Uma cobrança inesperada na fatura do telemóvel pode estar associada a serviços que nunca pediu para ativar. Quando as mensagens de valor acrescentado começam por determinados números, o consumidor pode contestar o valor e recusar o pagamento dessa parte da fatura.
Segundo a 4GNews, o alerta foi divulgado pela Autoridade Nacional de Comunicações, no âmbito das recomendações dirigidas aos utilizadores de serviços de telecomunicações.
Em causa estão sobretudo as mensagens de valor acrescentado, conhecidas pela sigla MVA, que podem incluir subscrições de concursos, alertas, horóscopos ou conteúdos destinados a adultos.
Estes números devem estar bloqueados por defeito
Segundo as regras aplicáveis, os serviços de mensagens periódicas ou continuadas associados a números começados por 62 devem encontrar-se barrados por defeito e sem qualquer custo para o cliente.

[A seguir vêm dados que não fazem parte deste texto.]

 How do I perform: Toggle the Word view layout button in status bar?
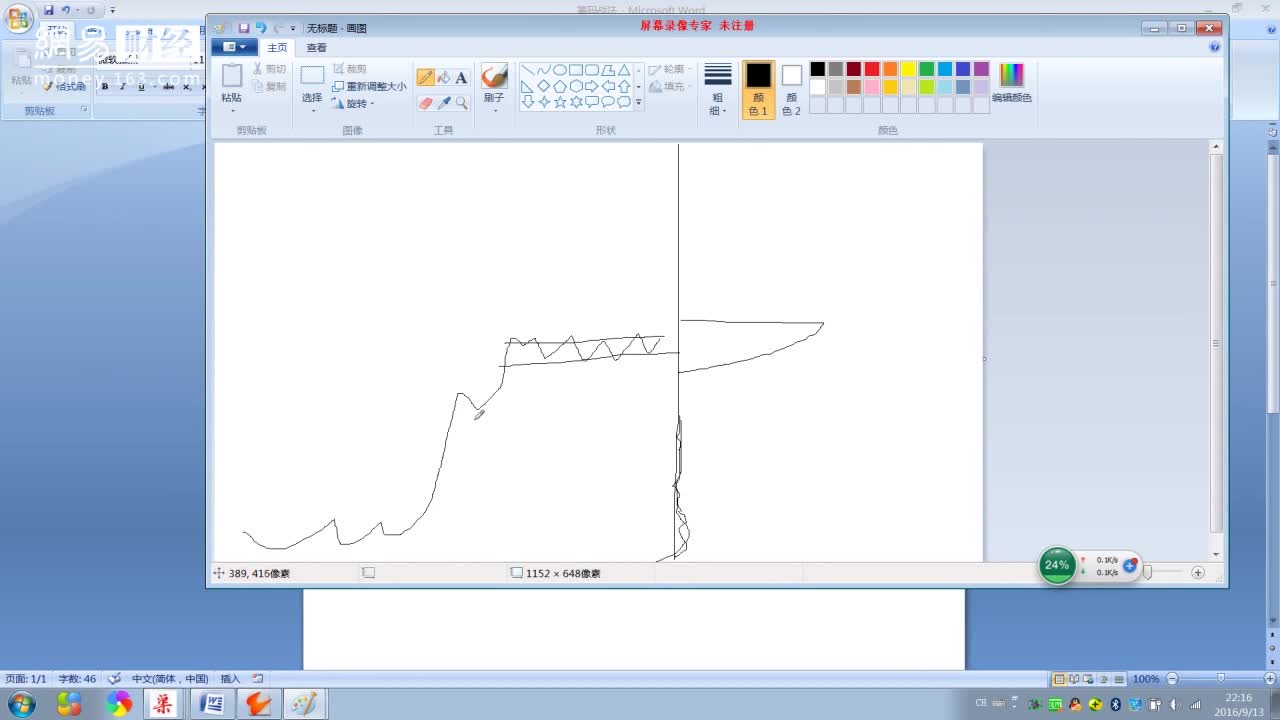1060,679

O mesmo acontece com serviços de conteúdo erótico ou sexual de valor acrescentado associados a números iniciados por 62 ou 69.
O desbloqueio destes serviços exige uma autorização expressa do titular do contrato. Assim, caso surjam cobranças sem que tenha sido pedido o levantamento do barramento, o consumidor deve contactar imediatamente a operadora.

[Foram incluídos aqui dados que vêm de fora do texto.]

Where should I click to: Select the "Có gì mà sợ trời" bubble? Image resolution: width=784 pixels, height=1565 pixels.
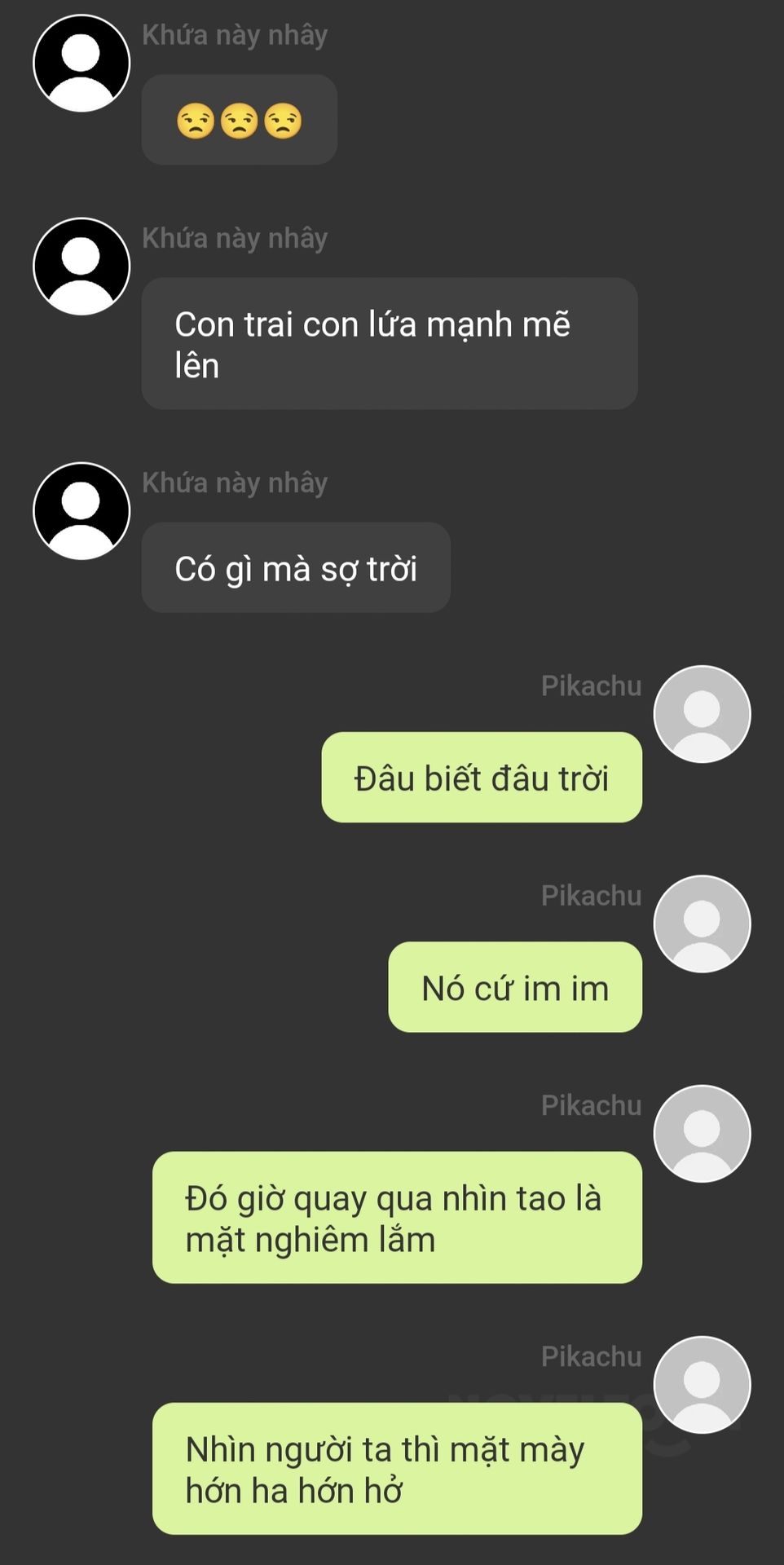click(296, 567)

Operadora tem 24 horas para bloquear o serviço
Mesmo quando estão em causa outros serviços de valor acrescentado que não ficam automaticamente bloqueados, o cliente pode pedir o seu barramento total ou parcial.
Depois de receber o pedido, a operadora dispõe de um prazo máximo de 24 horas para aplicar o bloqueio e impedir novas cobranças relacionadas com esses serviços.

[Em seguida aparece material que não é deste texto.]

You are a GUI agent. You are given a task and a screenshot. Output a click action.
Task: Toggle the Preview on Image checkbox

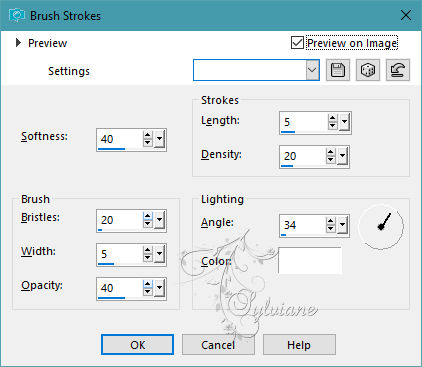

O pedido pode ser feito através do apoio ao cliente da MEO, NOS, Vodafone ou de outra empresa responsável pelo contrato de telecomunicações.
Cobranças devem aparecer separadas na fatura
As mensagens de valor acrescentado têm de surgir devidamente identificadas e discriminadas na fatura, permitindo ao consumidor perceber a origem e o valor de cada cobrança.
Caso não reconheça o serviço, deve confirmar se existiu alguma autorização para a sua ativação e exigir à operadora os elementos que comprovem essa adesão.
Na ausência de uma autorização válida, o cliente pode contestar a cobrança e pedir a devolução dos montantes retirados indevidamente.
Serviço não pode ser suspenso por esta parte da dívida
A operadora não pode suspender o serviço de telefone ou de internet apenas porque o cliente recusou pagar a parcela da fatura correspondente às mensagens de valor acrescentado que se encontram em disputa.
Ainda assim, o restante valor da fatura deve ser pago dentro do prazo, evitando que outras quantias em dívida possam justificar restrições ao serviço.
A reclamação deve ser apresentada por escrito, guardando todos os comprovativos, incluindo a fatura, os contactos realizados com a operadora e a resposta recebida.
Consumidor pode avançar com reclamação
Quando a situação não for resolvida diretamente pela empresa, o cliente pode recorrer ao Livro de Reclamações e apresentar o caso à ANACOM.
Também deve pedir o barramento permanente deste tipo de serviços, reduzindo o risco de novas subscrições ou cobranças inesperadas.
Verificar regularmente a fatura do telemóvel continua a ser uma das formas mais eficazes de detetar estes valores antes de se acumularem durante vários meses.